Sørloth-Juventus, tutto dipende da Nico Gonzalez: la chiave è nelle mani dell'Atletico
Il nome di Alexander Sørloth continua a essere accostato alla Juventus, ma la realtà è che, al momento, l'operazione resta subordinata a una condizione ben precisa, il centravanti norvegese potrebbe entrare concretamente nei piani bianconeri solo se l'Atletico Madrid decidesse di prendere in considerazione Nico Gonzalez alle condizioni economiche richieste dalla Juventus, si tratta quindi di un'operazione strettamente collegata all'asse Torino-Madrid.

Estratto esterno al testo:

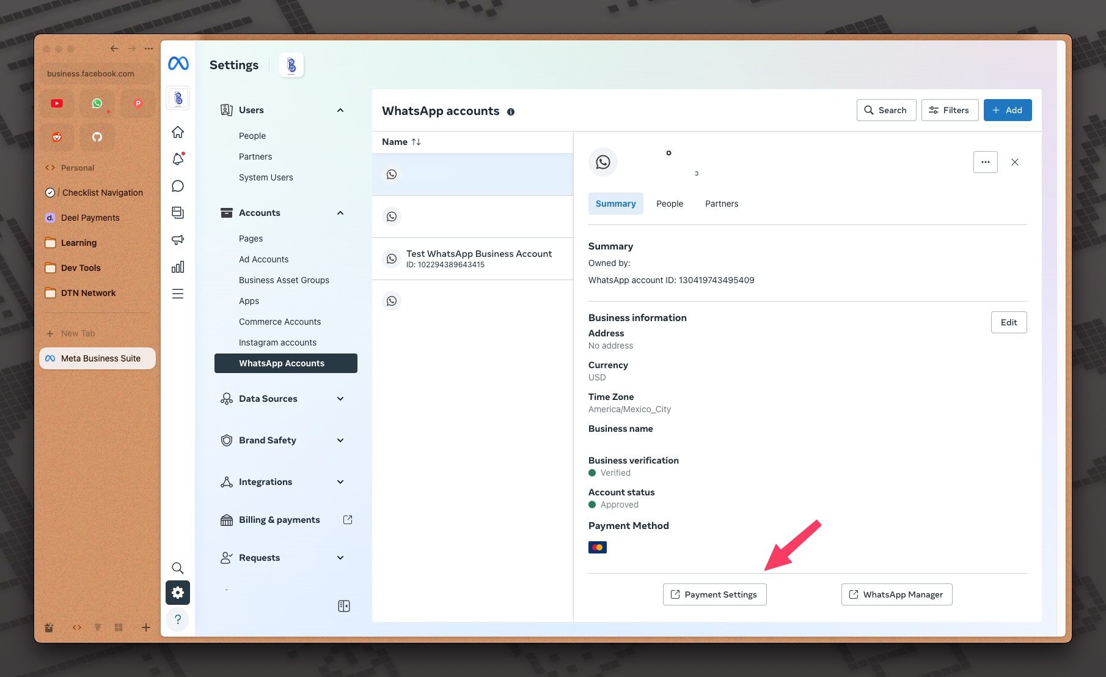This screenshot has height=677, width=1106.
Task: Click the Add button
Action: click(x=1007, y=110)
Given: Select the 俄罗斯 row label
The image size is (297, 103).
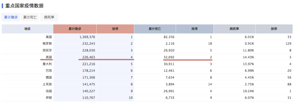Looking at the screenshot, I should pyautogui.click(x=47, y=44).
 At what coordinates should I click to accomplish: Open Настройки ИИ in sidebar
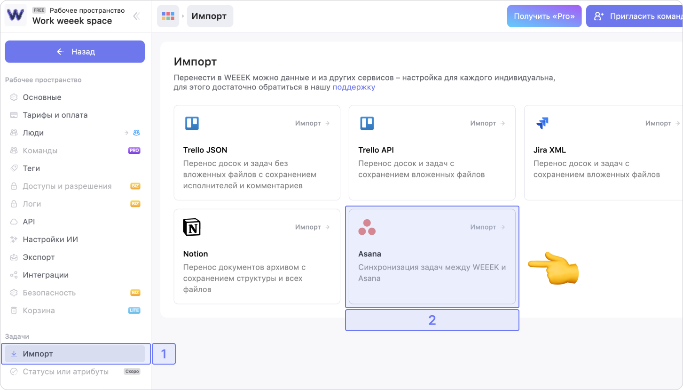click(x=50, y=239)
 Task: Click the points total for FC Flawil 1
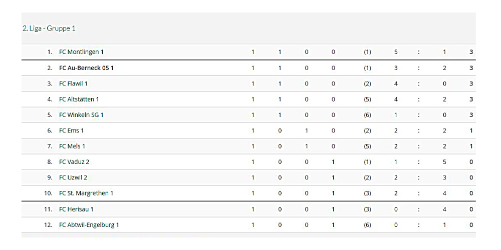(471, 84)
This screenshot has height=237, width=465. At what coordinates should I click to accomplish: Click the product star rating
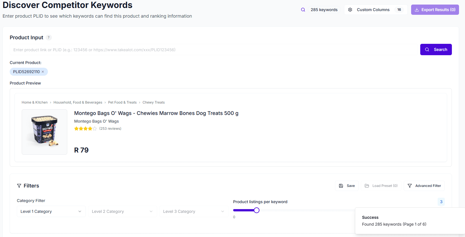(x=85, y=129)
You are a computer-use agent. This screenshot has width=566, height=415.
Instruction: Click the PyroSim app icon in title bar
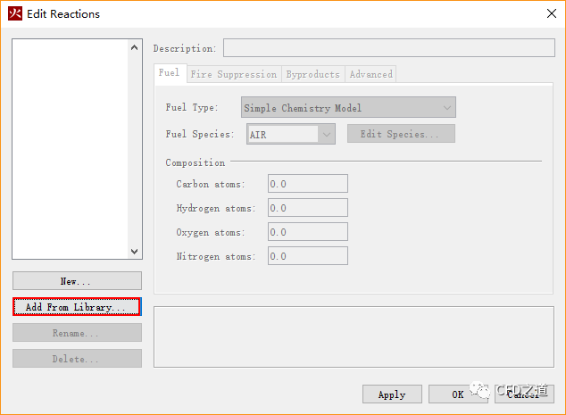point(15,13)
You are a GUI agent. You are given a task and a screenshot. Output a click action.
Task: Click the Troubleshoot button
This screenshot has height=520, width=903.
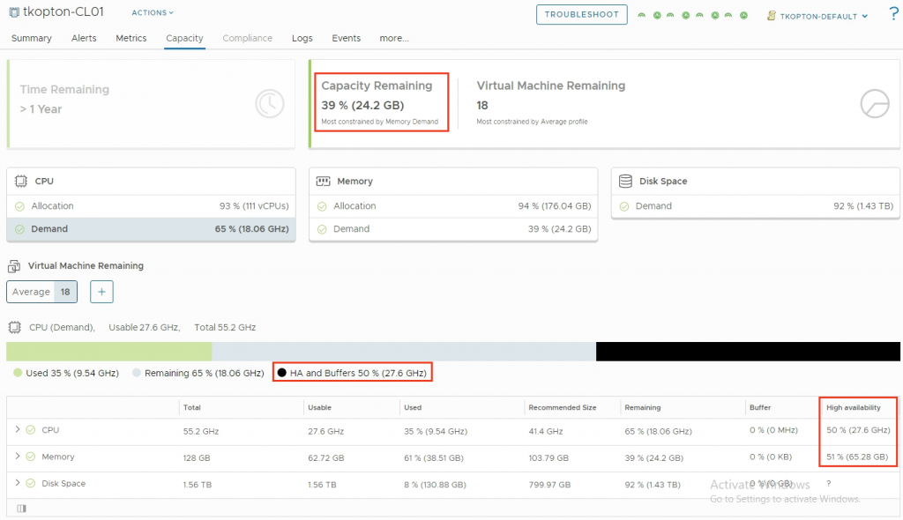coord(581,15)
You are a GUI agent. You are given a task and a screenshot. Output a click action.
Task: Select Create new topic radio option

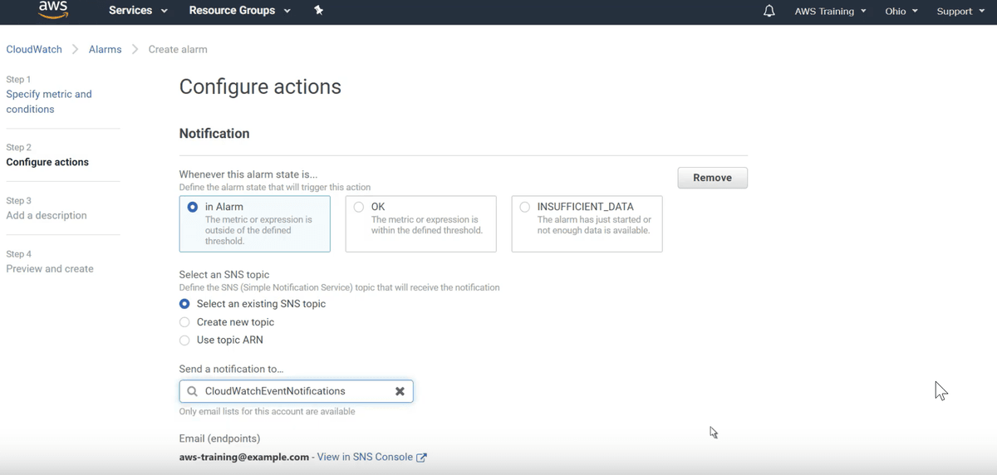184,322
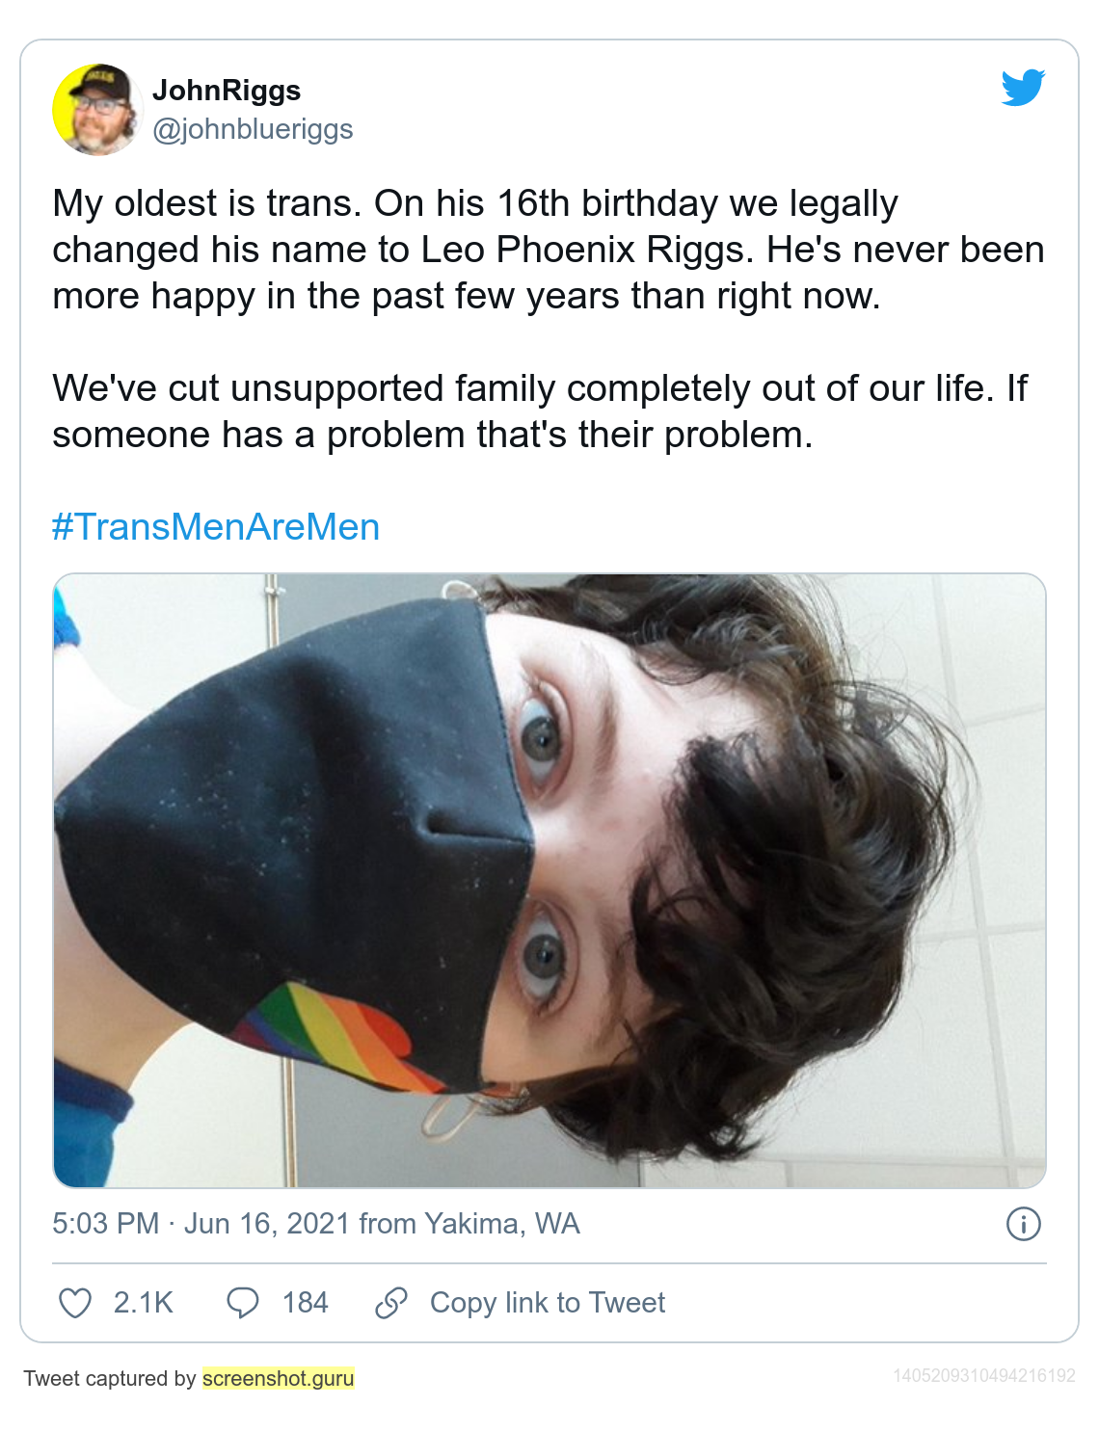
Task: Open the tweet info icon
Action: point(1023,1224)
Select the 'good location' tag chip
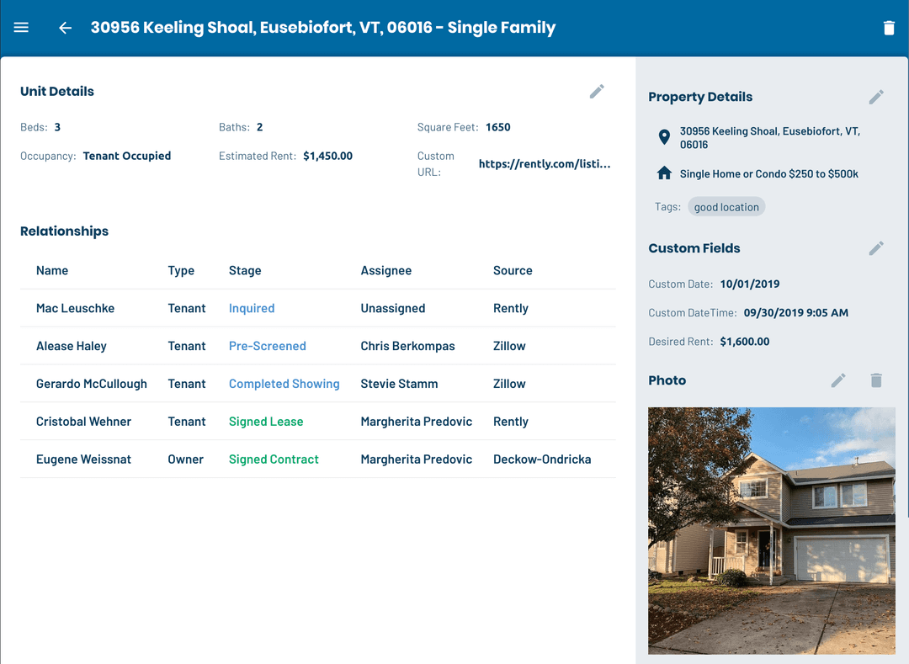This screenshot has height=664, width=909. click(726, 207)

Nico Gonzalez è la vera chiave della trattativa
La Juventus non considera Nico Gonzalez un esubero da svendere, la dirigenza guidata da Giovanni Carnevali ha fissato una valutazione precisa dell'esterno argentino e non intende concedere sconti, se l'Atletico dovesse accettare questa impostazione, allora si potrebbe aprire un tavolo più ampio che coinvolgerebbe anche Sørloth, l'attaccante norvegese rappresenta un profilo apprezzato per caratteristiche fisiche, esperienza internazionale e capacità realizzativa. Tuttavia, oggi la priorità della Juventus resta un'altra: chiudere l'operazione Randal Kolo Muani con il Paris Saint-Germain. Solo nel caso in cui quella trattativa dovesse complicarsi ulteriormente, oppure si creassero condizioni particolarmente favorevoli con l'Atletico, Sørloth potrebbe scalare posizioni nelle gerarchie del mercato bianconero.
La Juventus non cambia strategia
Il nuovo corso societario è molto chiaro, Carnevali ha ribadito più volte che la Juventus non intende farsi imporre prezzi o condizioni sfavorevoli, lo stesso principio vale anche per Nico Gonzalez: il club è disposto a discuterne soltanto se la valutazione sarà ritenuta congrua, per questo motivo non ci saranno operazioni forzate né cessioni al ribasso soltanto per arrivare a un altro obiettivo.
Se l'Atletico Madrid aprirà realmente alla possibilità di inserire Nico Gonzalez nell'operazione rispettando le richieste economiche della Juventus, allora il dossier potrà entrare nel vivo. In caso contrario, la pista resterà sullo sfondo e i bianconeri continueranno a concentrarsi su altre soluzioni per rinforzare il reparto offensivo.